◆ 任务要求
续写下面那篇关于 HDU 1195 Open the Lock 的解题报告，从它最后停下的地方接着往下写。

◆ 提取文本

------------------------------------

首页 > ACM题库 > HDU-杭电 > HDU 1195 Open the Lock-BFS-[解题报告] C++
2013
12-04

HDU 1195 Open the Lock-BFS-[解题报告] C++

Open the Lock

问题描述 :

Now an emergent task for you is to open a password lock. The password is consisted of four digits. Each digit is numbered from 1 to 9.
Each time, you can add or minus 1 to any digit. When add 1 to ’9′, the digit will change to be ’1′ and when minus 1 to ’1′, the digit will change to be ’9′. You can also exchange the digit with its neighbor. Each action will take one step.

Now your task is to use minimal steps to open the lock.

Note: The leftmost digit is not the neighbor of the rightmost digit.

输入:

The input file begins with an integer T, indicating the number of test cases.

Each test case begins with a four digit N, indicating the initial state of the password lock. Then followed a line with anotther four dight M, indicating the password which can open the lock. There is one blank line after each test case.

输出:

For each test case, print the minimal steps in one line.

样例输入:

2
1234
2144

1111
9999

样例输出:

2
4

 题意:有一个四位数字的字符串,要求将初始数字串改变成目标数字串,允许的操作有两种:

1、将每一位加1或减1操作,1减1操作变成9,9加1操作变成1;

2、交换相邻的两个字符;

每一种操作为一步,求最少要用多少步才能完成从初始状态到目标状态。

注意:首个字符和最后一个字符不算相邻。

思路:将上面两步分解成四个步骤操作,加1,减1,向左交换,向右交换。用bfs搜索每一种操作状态,找到目标状态就把这次找到目标状态所花的步骤和已经有的最少步骤作比较,这次所用步骤少就将值赋给最少步骤。

最小步骤用steps 保存。

数据结构

struct  Q

{

int x [4];// 每一位的数字

int steps;//当前状态已经花费的时间

}

bool vis[10000];//存储已经访问过的每一种状态,如果已经访问过此种状态就不在访问了。

代码:

#include<iostream>
#include<queue>
#include<cstdio>
using namespace std;
int s1,s2,s3,s4;
int e1,e2,e3,e4;
int steps;
bool vis[10000];
struct Q
{
    int x[4];
    int steps;
};
void bfs()
{
    queue<Q>q;
    Q temp,now;
    int i,j;
    int x[4];
    int bit[4]={1000,100,10,1};

    while(!q.empty())q.pop();
    temp.x[0]=s1; temp.x[1]=s2;
    temp.x[2]=s3; temp.x[3]=s4;
    temp.steps=0;
    q.push(temp);
    steps=0xfffffff;
    memset(vis,0,sizeof(vis));
    vis[s1*1000+s2*100+s3*10+s4]=1;
    while(!q.empty())

------------------------------------

◆ 所给资料
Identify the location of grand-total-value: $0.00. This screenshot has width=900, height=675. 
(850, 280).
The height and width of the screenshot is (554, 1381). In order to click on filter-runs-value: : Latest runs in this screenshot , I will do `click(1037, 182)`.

------------------------------------

◆ 任务结果
    {
        now=q.front();
        q.pop();
        if(now.x[0]==e1&&now.x[1]==e2&&now.x[2]==e3&&now.x[3]==e4)
        {

            if(steps>now.steps)
            {
                steps=now.steps;
            }
        }
        for(i=0;i<4;i++)
        {
            for(j=0;j<4;j++)
            {
                x[0]=now.x[0];x[1]=now.x[1];
                x[2]=now.x[2];x[3]=now.x[3];
                temp=now;
                if(j==0)
                {
                    x[i]++;
                    if(x[i]>9)x[i]=1;
                }
                else
                if(j==1)
                {
                    x[i]--;
                    if(x[i]<1)x[i]=9;
                }
                else
                if(j==2)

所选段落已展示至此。